Ungifted is about how we conceive of mental ability in general. Some people manage to accomplish much more with their mind than others do. There’s no escaping that basic observation, nor the fact that it has immense significance for political and educational thinking. What is the difference that makes a difference? The answers we get depend on the kinds of questions we ask.

Ungifted is in part the story of how the important questions have changed over time and why. There seem to be two tragic errors that we’ve fallen into historically. For one, we’ve often ignored the differences between us and tried to force everyone into cookie-cutter educational molds that well serve only a minority of the people they are intended to serve. Most of us appreciate this personal plight, as does the author in his "subjective" voice and personal experience throughout the book.

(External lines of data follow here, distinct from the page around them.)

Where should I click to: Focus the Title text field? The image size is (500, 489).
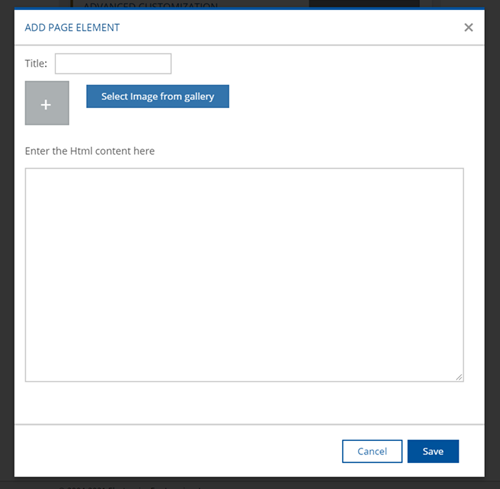[113, 63]
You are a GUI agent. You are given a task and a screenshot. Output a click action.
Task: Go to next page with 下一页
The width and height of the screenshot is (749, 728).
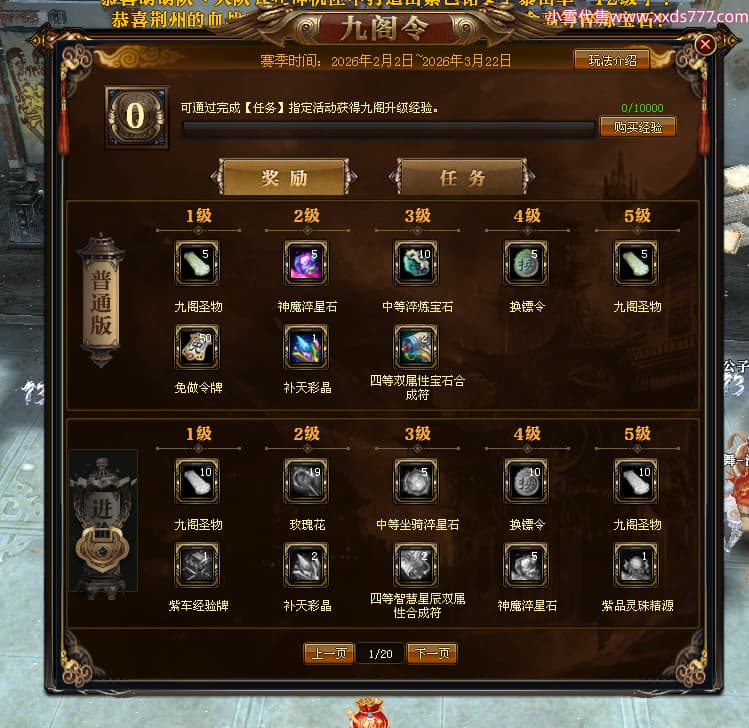[x=432, y=653]

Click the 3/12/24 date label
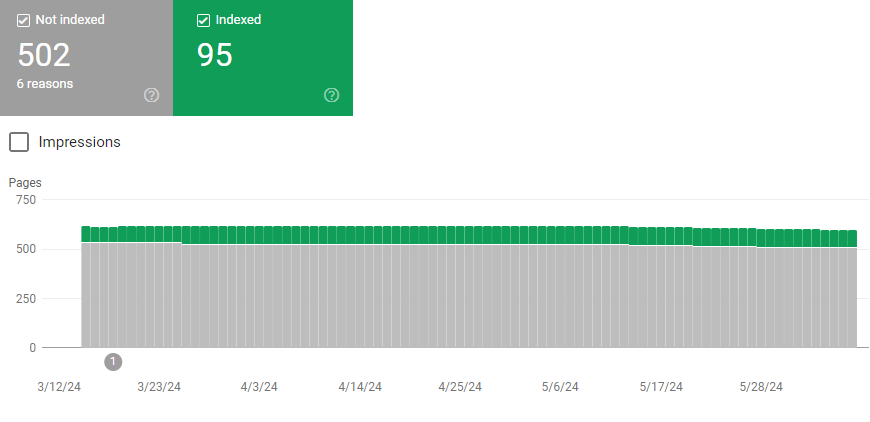(x=59, y=387)
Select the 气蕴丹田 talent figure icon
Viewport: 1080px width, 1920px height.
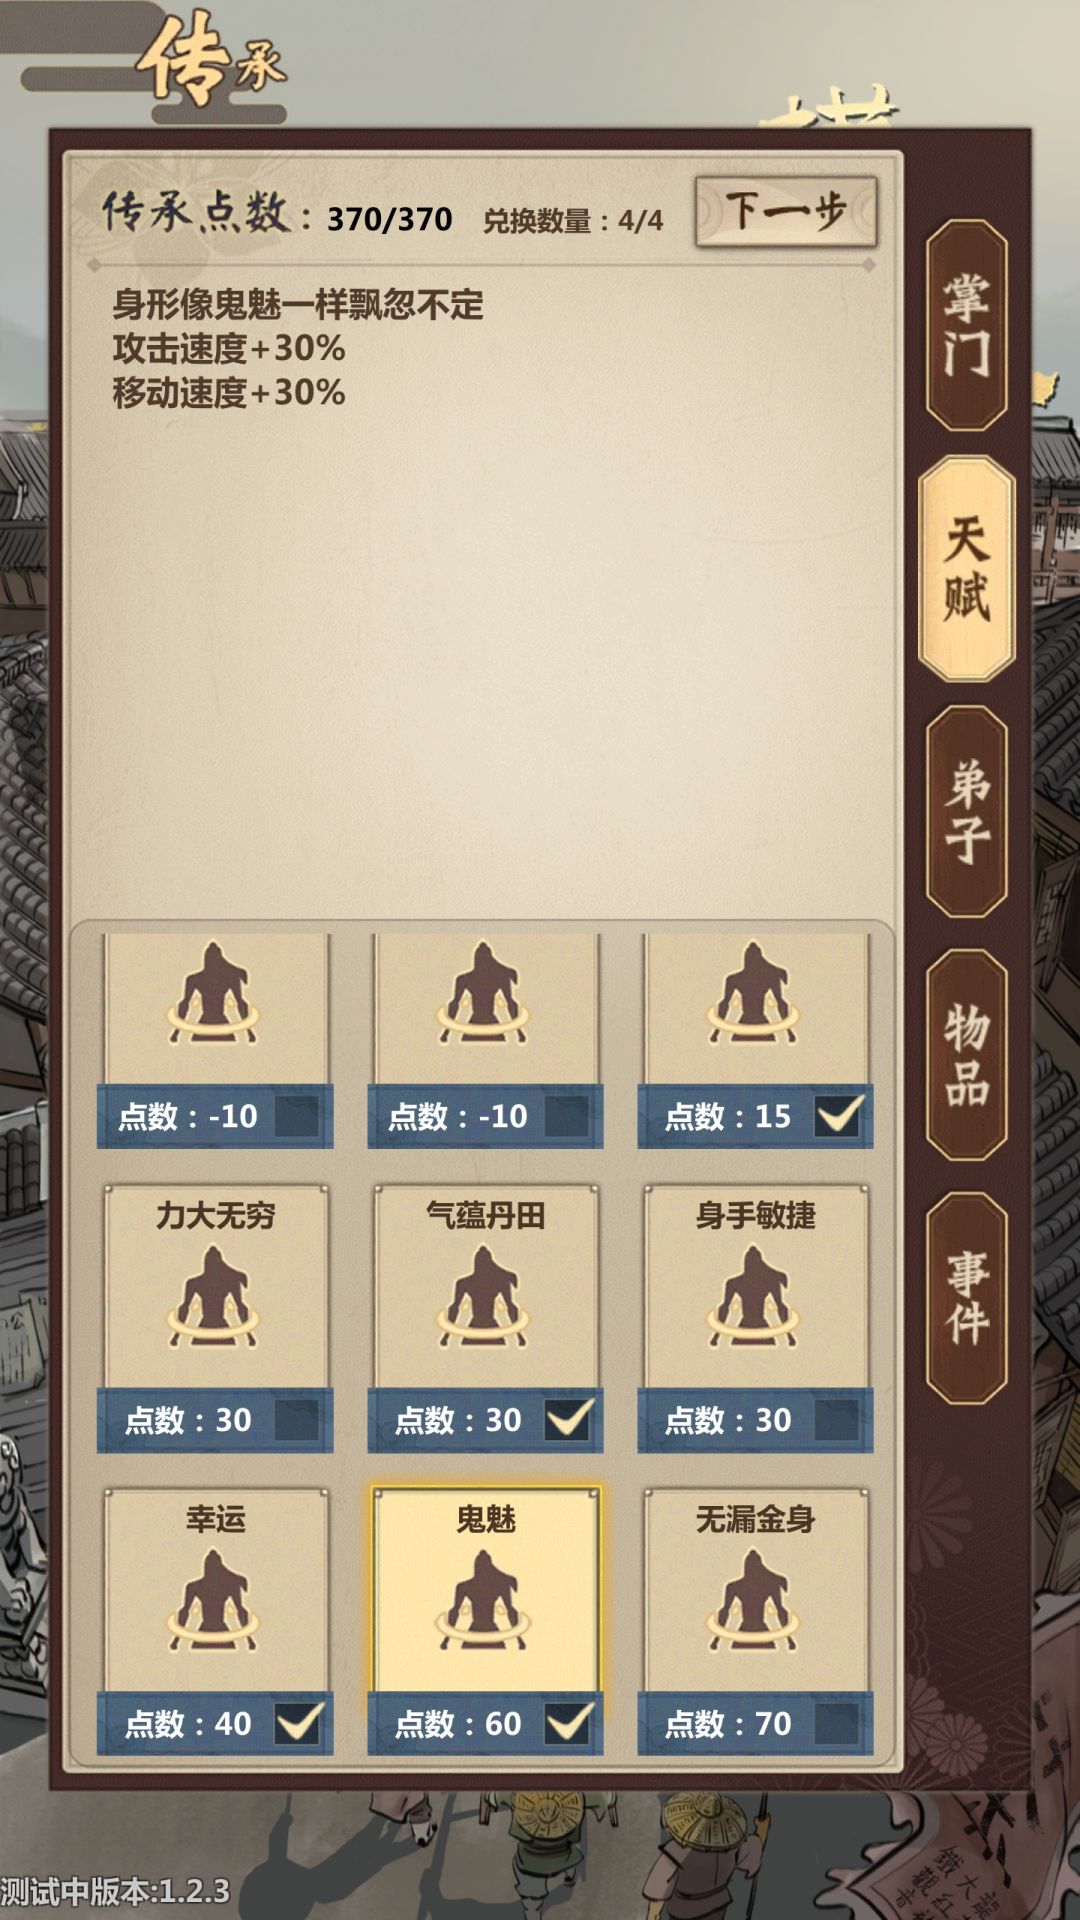(484, 1296)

The other tragic error is ironically the reverse. In trying to appreciate the differences between people we’ve taken the opposite extreme of becoming obsessed with stable, predictive individual differences. We test ourselves and compare ourselves with each other and we look for the numbers that tell us who deserves what because we assume we are identifying potential. The author appreciates the motives and sometimes successes of this approach when done well, but the focus of Ungifted is on how we can do better.

It is the tragedy of our obsession with individual differences that Ungifted in the author's "objective" voice most eloquently addresses. We assume that testing people against each other will tell us how to best teach each person by identifying what makes people different. Ungifted describes in great detail and punctuated by the author’s own personal life story why that well-intended approach has failed us time and time again.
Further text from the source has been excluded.